┌─ RECORDED DATA
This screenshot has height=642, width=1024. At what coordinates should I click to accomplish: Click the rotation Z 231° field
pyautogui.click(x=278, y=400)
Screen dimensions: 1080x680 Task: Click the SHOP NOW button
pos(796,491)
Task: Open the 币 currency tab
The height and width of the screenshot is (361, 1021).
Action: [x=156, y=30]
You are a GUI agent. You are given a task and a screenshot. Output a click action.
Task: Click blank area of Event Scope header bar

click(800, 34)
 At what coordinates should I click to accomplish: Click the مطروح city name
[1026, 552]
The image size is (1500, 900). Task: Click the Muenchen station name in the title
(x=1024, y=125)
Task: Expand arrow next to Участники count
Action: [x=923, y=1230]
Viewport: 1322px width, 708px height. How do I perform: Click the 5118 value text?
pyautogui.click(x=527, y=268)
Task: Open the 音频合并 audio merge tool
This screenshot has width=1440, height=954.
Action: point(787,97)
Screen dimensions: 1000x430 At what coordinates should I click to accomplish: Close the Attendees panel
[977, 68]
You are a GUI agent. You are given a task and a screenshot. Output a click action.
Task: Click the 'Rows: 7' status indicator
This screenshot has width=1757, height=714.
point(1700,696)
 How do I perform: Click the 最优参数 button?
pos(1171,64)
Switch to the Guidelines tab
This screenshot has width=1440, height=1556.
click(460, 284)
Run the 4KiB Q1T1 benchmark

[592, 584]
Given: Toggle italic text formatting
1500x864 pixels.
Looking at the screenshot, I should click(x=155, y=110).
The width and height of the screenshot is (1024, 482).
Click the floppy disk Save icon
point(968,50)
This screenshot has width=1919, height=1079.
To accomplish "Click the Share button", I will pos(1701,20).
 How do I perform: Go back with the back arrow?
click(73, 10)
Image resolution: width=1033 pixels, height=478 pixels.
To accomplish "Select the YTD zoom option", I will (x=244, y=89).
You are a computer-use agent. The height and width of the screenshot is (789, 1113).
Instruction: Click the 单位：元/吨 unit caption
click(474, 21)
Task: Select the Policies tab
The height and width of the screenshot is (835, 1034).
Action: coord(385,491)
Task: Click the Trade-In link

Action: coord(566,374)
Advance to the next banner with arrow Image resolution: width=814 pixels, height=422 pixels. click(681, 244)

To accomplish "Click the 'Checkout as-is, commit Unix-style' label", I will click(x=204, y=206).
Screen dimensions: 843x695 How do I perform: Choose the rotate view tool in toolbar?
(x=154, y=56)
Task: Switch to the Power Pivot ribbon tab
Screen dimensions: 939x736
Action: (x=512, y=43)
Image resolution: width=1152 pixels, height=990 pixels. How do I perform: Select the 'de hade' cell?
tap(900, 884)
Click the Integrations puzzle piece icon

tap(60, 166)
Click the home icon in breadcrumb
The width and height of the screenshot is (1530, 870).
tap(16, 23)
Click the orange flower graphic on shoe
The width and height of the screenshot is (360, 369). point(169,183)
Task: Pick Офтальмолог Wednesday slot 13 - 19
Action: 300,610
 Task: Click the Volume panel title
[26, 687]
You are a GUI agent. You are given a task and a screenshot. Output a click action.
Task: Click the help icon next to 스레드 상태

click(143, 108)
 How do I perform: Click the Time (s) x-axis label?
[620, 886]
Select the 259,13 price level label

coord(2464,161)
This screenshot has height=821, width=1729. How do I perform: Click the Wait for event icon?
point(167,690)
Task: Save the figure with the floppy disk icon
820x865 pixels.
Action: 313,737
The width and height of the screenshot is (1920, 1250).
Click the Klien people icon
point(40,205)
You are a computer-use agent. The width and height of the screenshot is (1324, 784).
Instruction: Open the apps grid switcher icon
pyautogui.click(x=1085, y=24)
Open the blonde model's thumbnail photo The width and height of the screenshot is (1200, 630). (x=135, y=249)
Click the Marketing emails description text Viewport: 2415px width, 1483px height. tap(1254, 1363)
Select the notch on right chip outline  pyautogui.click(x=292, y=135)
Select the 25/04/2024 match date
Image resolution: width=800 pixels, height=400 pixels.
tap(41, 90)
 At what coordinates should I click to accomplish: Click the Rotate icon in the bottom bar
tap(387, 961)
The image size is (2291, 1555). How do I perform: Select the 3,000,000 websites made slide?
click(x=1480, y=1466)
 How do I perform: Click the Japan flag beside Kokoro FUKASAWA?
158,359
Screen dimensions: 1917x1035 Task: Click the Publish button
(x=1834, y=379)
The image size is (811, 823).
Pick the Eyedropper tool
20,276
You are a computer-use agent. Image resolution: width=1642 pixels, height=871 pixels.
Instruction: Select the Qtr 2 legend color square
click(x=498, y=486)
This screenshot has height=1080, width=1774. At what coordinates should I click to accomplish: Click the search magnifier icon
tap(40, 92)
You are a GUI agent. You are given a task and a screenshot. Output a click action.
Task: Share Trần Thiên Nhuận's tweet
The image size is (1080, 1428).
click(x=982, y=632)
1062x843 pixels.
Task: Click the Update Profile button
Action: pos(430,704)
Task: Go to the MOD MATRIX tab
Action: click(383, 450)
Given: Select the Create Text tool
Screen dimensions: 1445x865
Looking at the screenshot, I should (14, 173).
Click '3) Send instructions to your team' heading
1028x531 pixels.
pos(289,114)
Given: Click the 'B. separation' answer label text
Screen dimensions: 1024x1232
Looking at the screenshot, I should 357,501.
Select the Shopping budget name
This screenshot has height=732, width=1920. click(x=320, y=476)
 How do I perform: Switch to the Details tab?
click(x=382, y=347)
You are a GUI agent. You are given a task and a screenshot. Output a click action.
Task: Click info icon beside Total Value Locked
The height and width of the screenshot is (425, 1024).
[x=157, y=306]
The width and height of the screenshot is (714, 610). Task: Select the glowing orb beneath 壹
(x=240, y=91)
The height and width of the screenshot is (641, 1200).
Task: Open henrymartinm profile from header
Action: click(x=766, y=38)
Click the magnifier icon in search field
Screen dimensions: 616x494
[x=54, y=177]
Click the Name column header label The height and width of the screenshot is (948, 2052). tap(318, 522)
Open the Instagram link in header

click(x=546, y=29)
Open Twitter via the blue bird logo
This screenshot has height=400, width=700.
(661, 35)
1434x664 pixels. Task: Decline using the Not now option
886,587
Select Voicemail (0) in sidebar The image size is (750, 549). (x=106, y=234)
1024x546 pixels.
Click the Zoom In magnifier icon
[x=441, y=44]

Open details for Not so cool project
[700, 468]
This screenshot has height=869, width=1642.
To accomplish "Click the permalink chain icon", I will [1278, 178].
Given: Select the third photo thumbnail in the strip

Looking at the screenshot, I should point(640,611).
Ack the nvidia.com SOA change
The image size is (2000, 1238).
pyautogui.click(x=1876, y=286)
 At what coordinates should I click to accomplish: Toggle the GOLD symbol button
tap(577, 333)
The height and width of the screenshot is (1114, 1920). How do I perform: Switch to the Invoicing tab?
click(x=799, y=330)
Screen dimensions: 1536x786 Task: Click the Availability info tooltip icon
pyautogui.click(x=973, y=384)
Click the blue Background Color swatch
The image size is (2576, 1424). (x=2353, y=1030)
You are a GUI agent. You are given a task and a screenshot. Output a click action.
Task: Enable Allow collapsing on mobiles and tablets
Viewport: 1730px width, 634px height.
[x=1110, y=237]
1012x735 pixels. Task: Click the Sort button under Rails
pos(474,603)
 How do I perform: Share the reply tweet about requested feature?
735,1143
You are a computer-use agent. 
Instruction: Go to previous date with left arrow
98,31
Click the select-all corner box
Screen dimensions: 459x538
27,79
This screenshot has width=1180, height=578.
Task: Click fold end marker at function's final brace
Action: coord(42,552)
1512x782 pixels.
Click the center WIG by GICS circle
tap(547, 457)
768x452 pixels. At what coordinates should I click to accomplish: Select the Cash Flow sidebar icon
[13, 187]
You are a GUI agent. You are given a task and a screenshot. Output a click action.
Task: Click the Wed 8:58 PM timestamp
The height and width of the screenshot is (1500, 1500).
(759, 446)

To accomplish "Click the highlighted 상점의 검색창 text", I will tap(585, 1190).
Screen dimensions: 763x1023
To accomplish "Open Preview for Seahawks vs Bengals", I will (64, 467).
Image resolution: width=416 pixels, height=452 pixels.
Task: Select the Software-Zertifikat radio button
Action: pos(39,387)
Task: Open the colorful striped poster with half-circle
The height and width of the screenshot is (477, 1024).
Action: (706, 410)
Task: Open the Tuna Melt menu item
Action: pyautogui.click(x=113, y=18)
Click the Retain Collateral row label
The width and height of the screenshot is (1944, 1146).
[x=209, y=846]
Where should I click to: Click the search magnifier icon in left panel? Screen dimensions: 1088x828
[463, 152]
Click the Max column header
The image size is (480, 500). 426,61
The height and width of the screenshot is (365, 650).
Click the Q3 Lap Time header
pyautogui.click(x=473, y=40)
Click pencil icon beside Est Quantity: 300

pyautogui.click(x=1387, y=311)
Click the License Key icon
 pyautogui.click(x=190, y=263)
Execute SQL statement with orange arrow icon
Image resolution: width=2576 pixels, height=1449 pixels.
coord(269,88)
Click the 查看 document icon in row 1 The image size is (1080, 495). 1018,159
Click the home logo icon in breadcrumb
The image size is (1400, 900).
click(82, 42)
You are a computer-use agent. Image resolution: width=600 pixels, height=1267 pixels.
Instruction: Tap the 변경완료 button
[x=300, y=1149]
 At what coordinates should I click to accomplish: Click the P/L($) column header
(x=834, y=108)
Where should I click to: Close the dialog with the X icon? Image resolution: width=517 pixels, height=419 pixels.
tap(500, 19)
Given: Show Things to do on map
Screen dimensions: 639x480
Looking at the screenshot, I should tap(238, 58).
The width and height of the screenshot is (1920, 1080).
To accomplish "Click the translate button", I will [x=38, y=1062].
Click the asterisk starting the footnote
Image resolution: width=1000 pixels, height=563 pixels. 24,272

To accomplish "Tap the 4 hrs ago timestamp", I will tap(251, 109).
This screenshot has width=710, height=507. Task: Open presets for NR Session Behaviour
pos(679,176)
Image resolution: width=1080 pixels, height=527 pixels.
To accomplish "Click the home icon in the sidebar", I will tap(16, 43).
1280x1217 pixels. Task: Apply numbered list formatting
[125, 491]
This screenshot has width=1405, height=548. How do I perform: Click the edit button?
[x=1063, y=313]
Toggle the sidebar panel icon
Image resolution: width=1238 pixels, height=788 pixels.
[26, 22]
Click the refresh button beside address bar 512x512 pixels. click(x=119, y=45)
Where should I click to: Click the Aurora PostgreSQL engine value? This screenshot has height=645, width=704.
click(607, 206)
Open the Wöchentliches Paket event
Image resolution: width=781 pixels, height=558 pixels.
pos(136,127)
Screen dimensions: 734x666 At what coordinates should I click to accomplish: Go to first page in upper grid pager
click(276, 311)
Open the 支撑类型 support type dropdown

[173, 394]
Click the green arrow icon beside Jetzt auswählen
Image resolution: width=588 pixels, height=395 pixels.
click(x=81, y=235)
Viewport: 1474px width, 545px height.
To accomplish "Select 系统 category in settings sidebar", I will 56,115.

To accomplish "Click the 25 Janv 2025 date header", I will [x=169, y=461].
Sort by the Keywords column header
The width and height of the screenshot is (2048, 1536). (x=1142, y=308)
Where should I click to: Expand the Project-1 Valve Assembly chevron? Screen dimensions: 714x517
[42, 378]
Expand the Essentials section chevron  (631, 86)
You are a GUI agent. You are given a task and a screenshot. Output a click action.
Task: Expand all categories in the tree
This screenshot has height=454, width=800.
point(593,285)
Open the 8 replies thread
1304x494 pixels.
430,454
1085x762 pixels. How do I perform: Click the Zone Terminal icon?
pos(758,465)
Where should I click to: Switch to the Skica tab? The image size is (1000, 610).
└─
■ **WHAT YOU SHOULD DO**
Can you rewrite the lines from the first one through the one containing "pos(796,491)", swapping "SHOP NOW" for "ORDER NOW" and leaving everything else the same?

■ **COMPLETE RESPONSE**
This screenshot has height=642, width=1024. At what coordinates should I click to accomplish: Click the rotation Z 231° field
pyautogui.click(x=278, y=400)
Screen dimensions: 1080x680 Task: Click the ORDER NOW button
pos(796,491)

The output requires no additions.